Das ist die eine Seite. die einer ordentlichen Buchhaltung, wenn man so will, und die soll man ja nicht geringschätzen. Die andere habe ich in den vergangenen elf Monaten als Präsident des Bundesrates auch ganz eindringlich erfahren. Das ist die Bewunderung, die uns andere Länder für unser föderales System entgegenbringen. Sogar in England hat, angesichts des deutschen Beispiels, das Wort "federal" einen guten Klang.

Es ist ja vielleicht nicht verkehrt, an einem solchen Tag nochmal Revue passieren zu lassen, was ich als Repräsentant der deutschen Länder auf Reisen so erlebt habe. Überall beneiden uns Menschenrechtler und redliche Politiker um den Artikel 1 unserer Verfassung: "Die Würde des Menschen ist unantastbar." Für uns eine grundgesetzliche Selbstverständlichkeit, die in dieser Welt leider keineswegs universelle Geltung hat.

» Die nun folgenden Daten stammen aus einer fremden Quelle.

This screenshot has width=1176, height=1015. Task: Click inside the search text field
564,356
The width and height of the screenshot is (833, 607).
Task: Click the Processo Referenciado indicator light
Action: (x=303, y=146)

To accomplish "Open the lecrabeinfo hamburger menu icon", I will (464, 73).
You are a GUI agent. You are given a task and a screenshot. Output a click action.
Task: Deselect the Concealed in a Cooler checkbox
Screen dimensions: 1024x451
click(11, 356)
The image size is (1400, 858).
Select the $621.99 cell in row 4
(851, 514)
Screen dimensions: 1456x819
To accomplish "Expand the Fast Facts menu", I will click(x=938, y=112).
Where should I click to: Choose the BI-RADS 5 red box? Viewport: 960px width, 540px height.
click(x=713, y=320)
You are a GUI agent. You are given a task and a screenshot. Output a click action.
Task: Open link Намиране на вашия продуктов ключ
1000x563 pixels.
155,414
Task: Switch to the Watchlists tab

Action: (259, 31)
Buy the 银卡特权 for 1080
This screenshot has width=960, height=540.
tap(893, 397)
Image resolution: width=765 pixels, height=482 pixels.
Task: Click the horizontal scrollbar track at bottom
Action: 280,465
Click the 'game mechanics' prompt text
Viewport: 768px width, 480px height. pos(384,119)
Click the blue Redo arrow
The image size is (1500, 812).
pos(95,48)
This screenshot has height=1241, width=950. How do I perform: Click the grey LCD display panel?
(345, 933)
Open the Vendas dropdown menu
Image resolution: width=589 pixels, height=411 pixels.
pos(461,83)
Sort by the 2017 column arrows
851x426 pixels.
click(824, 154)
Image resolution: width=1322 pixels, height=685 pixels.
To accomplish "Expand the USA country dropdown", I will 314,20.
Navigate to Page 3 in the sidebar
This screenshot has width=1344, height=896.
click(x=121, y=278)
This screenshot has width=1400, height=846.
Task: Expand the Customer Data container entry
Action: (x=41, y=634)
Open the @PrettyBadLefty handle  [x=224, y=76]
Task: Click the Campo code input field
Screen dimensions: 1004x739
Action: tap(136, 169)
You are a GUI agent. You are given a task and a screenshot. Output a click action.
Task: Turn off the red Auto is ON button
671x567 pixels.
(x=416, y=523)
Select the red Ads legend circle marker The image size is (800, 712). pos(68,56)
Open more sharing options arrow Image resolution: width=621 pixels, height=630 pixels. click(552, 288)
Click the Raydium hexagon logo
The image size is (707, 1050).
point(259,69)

Unsere Verfassung ist genauso lebensnah wie unsere Kultur. Schließlich waren es, jenseits aller Welt- und Nationalpolitik, Kultur und Sprache, die der deutschen Teilung am hartnäckigsten widerstanden haben. Ich meine damit die Literatur genauso wie die Popmusik: Wir lesen es heute noch in den Romanen von Günter Grass und Stefan Heym; aber es gibt auch den Schauder, der den Rücken herunterläuft, einer bestimmten Generation jedenfalls, wenn das Lied "Am Fenster" der früheren DDR-Gruppe "City" gespielt wird.

Ich will mich ja nicht jünger machen, als ich bin. Die jungen Leute wissen besser, was die neue deutsche Musik ist, die längst nicht mehr nach Ost und West fragt. Eines gilt: Entgegen manchem Rat, unsere Nationalhymne werden wir nicht verändern. Für eine andere habe ich eine besondere Vorliebe. Das ist die "Kinderhymne" von Bertolt Brecht. Die gefällt mir deswegen, weil sie, anders als ihr Titel vermuten läßt, ziemlich gut zum Ausdruck bringt, was ich mir unter einem Bewußtsein Deutschlands, das sich als "erwachsene Nation" versteht, vorstelle.